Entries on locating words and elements

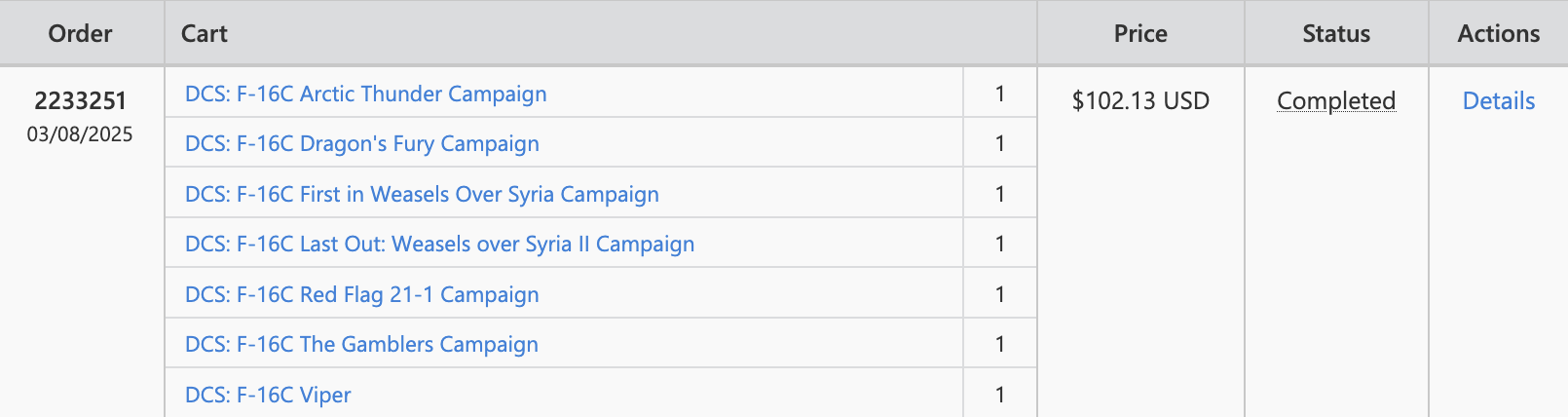
Task: Click the quantity cell for Arctic Thunder Campaign
Action: tap(1000, 94)
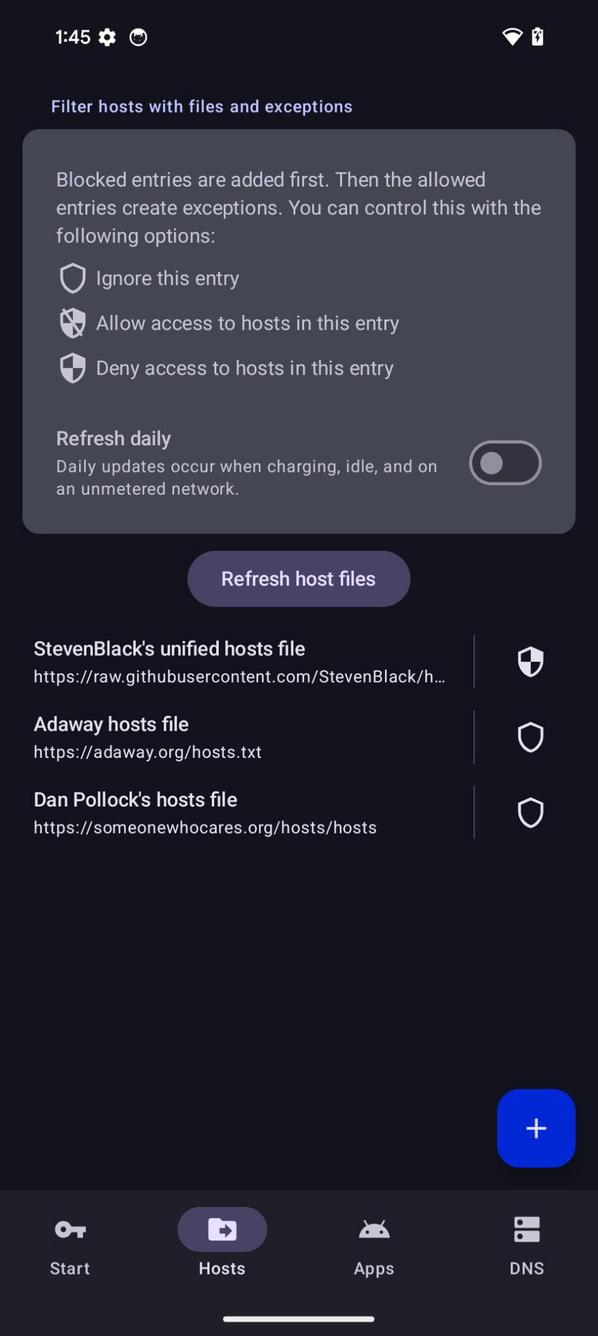Screen dimensions: 598x1336
Task: Click the 'Deny access to hosts' shield example icon
Action: 72,368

#### Your instructions
Render the rows above as a Markdown table with two columns, No and Line, giving each line its own number and skipping any blank lines. Leave the pictures out of the table.

#### Response below
| No | Line |
|---|---|
| 1 | Task: Click the quantity cell for Arctic Thunder Campaign |
| 2 | Action: tap(1000, 94) |
| 3 | Screen dimensions: 598x1336 |
| 4 | Task: Click the 'Deny access to hosts' shield example icon |
| 5 | Action: 72,368 |